In a nutshell, a system that is damaged by stress is fragile. A system that is not bothered too much by stress is resilient. A system that thrives and grows from stress is antifragile. The quest for efficiency and predictability has led us to fragile systems and a lot of self-delusion. We suggest that rather than trying to predict variability, let us make sure we can survive and benefit from the unexpected.Again, the reflex of so many companies is to scale up, which creates more and more fragility by adding steps and work dependancies. It is trying to solve a tower’s instability by adding more, wider floors on top of the existing ones.The key steps to resilience are relearning how to organize effort to scale out, removing system dependencies, partitioning work in much smaller independent doses and making sure one group’s problems do not contaminate others. Antifragility goes one step further by adding short learning loops and a strategy for constant, relentless improvements across the board.
NETWORKED ORGANISMS
In The connected company, Dave Gray brings the notion that complex systems should not be seen and designed as machines (efficient but prone to obsolescence and too complex to truly be controlled), but rather as networked organisms or ecosystems, to be grown and guided rather than controlled.

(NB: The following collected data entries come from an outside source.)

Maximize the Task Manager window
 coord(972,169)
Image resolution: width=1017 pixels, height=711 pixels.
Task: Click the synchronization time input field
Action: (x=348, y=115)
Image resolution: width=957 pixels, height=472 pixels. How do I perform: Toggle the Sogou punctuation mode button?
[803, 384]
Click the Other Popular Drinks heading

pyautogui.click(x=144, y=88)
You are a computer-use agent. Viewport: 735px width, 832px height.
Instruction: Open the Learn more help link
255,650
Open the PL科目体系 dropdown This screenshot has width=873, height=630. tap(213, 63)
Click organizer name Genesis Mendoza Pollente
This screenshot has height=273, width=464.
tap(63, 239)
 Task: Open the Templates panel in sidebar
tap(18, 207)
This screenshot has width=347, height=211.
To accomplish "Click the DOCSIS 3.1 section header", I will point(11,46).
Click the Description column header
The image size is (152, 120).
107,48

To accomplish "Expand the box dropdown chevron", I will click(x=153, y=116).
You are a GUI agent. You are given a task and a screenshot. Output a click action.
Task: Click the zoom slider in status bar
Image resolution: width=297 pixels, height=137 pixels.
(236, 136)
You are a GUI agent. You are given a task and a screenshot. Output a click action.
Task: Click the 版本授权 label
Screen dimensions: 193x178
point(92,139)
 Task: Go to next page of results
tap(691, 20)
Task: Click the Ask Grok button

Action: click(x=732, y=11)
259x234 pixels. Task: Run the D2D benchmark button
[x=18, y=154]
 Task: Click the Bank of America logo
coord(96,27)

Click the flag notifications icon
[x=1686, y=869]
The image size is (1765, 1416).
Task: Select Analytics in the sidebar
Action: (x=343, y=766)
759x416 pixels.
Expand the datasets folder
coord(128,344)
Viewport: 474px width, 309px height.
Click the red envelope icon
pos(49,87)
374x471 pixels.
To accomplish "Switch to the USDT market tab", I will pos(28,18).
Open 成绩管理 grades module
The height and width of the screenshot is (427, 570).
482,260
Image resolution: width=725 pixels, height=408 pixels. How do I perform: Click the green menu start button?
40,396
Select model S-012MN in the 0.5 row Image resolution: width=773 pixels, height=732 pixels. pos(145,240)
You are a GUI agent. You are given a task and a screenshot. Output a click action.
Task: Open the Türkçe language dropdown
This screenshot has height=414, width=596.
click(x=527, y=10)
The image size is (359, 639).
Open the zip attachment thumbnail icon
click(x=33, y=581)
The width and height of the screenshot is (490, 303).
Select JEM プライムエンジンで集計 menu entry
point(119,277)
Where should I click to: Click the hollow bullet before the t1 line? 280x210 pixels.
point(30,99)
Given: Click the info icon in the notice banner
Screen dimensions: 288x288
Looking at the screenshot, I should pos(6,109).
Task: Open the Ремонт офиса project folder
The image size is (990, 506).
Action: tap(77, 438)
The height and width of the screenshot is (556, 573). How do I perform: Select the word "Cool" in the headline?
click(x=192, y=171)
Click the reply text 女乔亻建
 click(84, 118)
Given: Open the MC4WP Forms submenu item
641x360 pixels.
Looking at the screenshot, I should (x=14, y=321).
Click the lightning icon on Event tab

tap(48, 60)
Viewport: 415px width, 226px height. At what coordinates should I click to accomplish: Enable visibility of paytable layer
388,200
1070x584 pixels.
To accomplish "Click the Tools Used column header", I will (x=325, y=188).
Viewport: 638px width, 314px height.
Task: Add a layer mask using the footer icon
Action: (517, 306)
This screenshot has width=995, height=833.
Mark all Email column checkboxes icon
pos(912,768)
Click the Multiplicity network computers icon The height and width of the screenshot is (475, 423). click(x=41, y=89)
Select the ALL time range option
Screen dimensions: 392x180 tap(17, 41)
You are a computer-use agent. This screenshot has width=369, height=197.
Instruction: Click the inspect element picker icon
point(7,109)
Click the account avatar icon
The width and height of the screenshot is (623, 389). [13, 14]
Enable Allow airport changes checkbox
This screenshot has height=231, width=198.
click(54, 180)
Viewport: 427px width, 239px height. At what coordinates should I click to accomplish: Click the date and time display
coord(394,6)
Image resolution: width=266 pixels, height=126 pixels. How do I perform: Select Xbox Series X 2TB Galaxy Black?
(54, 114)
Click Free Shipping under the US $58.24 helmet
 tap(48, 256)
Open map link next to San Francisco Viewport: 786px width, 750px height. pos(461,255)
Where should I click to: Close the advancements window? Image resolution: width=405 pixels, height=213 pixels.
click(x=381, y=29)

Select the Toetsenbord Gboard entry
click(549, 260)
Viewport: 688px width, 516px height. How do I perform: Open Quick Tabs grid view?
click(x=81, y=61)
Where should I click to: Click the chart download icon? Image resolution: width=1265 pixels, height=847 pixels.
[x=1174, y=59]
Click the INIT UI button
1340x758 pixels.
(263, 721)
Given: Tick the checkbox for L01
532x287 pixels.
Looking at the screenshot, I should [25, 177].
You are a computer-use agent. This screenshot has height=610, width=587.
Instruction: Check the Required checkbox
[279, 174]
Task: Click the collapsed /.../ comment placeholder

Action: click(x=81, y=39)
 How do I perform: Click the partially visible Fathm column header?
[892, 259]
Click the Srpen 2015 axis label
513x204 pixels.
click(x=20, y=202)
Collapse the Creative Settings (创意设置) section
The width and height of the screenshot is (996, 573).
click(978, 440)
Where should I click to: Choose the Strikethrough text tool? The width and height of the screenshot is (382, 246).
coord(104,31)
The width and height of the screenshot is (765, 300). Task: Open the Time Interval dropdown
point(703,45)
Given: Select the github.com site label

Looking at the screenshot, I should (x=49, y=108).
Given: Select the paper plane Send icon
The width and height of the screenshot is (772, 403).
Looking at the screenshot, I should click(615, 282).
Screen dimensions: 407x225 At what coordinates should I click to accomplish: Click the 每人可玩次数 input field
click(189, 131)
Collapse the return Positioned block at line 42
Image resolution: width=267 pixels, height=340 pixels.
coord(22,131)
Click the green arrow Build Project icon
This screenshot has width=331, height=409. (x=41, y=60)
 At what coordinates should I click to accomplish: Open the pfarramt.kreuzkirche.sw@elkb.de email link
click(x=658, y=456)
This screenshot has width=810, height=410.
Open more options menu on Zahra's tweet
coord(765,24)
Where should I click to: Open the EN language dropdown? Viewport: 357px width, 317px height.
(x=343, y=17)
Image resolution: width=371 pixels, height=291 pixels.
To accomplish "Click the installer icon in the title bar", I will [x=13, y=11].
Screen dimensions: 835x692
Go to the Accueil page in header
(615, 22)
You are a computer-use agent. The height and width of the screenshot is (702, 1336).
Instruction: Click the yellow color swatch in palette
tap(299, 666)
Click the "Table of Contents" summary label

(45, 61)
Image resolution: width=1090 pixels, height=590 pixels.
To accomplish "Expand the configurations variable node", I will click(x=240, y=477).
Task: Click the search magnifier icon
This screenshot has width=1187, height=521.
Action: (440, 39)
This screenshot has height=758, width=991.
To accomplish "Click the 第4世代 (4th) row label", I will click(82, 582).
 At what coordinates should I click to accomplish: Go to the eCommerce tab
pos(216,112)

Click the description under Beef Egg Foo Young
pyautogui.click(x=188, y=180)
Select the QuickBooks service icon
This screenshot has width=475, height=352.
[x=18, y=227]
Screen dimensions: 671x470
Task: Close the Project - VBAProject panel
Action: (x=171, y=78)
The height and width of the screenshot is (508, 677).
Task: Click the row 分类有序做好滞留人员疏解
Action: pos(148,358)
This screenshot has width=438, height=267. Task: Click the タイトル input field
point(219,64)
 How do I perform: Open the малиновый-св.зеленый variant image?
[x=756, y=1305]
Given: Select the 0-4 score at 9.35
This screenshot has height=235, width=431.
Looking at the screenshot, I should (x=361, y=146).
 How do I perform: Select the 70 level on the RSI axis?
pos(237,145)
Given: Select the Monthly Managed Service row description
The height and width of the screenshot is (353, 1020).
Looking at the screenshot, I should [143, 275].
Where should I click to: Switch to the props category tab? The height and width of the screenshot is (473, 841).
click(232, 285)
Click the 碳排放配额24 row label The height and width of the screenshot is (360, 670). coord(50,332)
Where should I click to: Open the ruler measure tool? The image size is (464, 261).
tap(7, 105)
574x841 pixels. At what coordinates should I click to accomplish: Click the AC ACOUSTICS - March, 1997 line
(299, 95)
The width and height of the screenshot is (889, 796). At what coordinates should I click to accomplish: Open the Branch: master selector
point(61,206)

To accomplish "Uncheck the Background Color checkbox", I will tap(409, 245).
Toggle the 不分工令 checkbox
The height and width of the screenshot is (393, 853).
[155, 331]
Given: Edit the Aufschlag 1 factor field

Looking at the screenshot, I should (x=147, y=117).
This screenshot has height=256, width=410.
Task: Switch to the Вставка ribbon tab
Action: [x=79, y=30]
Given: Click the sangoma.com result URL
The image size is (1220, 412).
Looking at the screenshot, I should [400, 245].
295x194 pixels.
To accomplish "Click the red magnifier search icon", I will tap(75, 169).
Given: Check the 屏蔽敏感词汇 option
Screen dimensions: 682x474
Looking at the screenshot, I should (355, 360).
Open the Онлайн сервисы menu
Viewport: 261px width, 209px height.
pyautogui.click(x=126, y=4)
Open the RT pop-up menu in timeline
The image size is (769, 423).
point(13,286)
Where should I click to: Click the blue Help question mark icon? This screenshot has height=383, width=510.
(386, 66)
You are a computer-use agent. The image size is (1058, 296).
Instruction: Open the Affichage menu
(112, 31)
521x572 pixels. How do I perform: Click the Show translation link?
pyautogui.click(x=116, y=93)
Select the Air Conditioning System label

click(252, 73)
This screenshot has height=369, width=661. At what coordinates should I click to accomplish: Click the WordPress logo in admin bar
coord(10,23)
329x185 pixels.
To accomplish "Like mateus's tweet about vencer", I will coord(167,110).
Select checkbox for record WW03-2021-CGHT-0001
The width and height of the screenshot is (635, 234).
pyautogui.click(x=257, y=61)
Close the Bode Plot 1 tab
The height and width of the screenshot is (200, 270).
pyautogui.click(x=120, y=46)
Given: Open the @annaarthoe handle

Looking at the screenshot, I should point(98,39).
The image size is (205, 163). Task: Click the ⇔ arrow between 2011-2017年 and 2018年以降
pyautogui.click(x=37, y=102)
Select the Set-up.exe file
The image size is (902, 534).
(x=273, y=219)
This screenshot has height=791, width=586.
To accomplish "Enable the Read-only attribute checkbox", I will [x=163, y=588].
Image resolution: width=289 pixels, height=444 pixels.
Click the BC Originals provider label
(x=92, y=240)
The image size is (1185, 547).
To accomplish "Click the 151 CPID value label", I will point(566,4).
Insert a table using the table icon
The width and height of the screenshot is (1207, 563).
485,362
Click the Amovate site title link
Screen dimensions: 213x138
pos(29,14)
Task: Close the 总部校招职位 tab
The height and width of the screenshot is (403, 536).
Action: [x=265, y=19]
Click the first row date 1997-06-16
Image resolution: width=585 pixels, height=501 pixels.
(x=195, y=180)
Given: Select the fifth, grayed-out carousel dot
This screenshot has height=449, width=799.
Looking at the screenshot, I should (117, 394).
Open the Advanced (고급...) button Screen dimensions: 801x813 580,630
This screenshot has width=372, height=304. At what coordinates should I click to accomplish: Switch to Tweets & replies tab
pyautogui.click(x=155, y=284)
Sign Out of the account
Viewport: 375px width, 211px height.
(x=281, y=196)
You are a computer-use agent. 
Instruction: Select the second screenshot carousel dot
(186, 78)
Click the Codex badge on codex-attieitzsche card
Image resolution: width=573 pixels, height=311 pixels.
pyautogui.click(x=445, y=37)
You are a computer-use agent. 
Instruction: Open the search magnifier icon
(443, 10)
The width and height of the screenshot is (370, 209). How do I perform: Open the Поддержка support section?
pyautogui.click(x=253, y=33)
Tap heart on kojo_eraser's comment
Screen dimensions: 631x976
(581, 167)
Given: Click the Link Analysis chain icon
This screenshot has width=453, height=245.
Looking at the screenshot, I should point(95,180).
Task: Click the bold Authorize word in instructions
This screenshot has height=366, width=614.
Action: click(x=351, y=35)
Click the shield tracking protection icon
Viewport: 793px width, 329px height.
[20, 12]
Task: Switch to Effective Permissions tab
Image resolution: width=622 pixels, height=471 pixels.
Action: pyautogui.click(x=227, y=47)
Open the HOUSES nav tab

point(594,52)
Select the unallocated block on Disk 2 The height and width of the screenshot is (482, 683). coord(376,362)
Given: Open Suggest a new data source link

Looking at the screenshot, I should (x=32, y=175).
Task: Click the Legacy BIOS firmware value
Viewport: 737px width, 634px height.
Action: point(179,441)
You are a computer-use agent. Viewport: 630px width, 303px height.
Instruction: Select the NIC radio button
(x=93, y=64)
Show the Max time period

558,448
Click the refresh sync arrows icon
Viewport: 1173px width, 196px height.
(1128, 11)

He presents Podularity, an organizational model that uses the notion of platforms to grant more leeway to connected groups and to enable a true form of distributed leadership without compromising the company’s safety.Platforms bring tools, services, expectations and boundaries in one system. Smaller systems (such as teams), called pods, can adopt the platform and are free to self-organize independently within the boundaries set by the platform. This grants a lot of freedom to these pods while controlling the risks. The learning done by any of these pods can improve the platform to the benefit of all. Even the catastrophic failure of a pod will positively improve the platform rather than contaminate other pods.Not only does this approach help bring antifragility to a large organism (like a whole division or an entire company), but it can also be implemented at a small scale first and spread progressively across the organization.
TRIADIC RELATIONSHIPS AND NETWORKED LEADERSHIP
The Triadic Relationships of Tribal Leadership is a great approach to create those networked connections and balance relationships and the spread of information by making relations and conversations three-way rather than two-way affairs. It makes systems more resilient by improving transparency. It also fosters safety and fast learning, two key elements in making people awesome. Awesome people form into awesome groups, or tribes, that have a better attitude and can accomplish a lot more. The role of a leader is to create other leaders, and networks of leaders across the organization. By doing that, they create a widely distributed system of decision-making that is faster and better by virtue of being closer to the problem, and still be accomplished by trusted people.The saying “too many chiefs and not enough indians” does not apply here. A leader is not a boss: the former empowers others while the latter concentrates power. A bellhop can be a leader even if he has no one to lead but himself: all that is required is initiative and reliability, an inquisitive and open mind, trust and trustworthiness as well as the desire to make others reach their potential.
WHERE TO GO FROM HERE
Networked relationships & systems, situational awareness, experimenting & growing from challenges, distributed leadership, safety: these ideas are not new, but they matter now more than ever.If you want to experiment with these ideas, do not hesitate. Most of these concepts are high level and you can explore them within your context with little effort and little risk, as long as you follow the Learn & Experiment Rapidly principle: small scale, well-defined experiments with clear goals within a limited time frame.For larger experiment or organizational transformations, make sure to talk to a professional first. A bit of planning can go a long way to ensure success and reduce risk, stress and trauma on a system.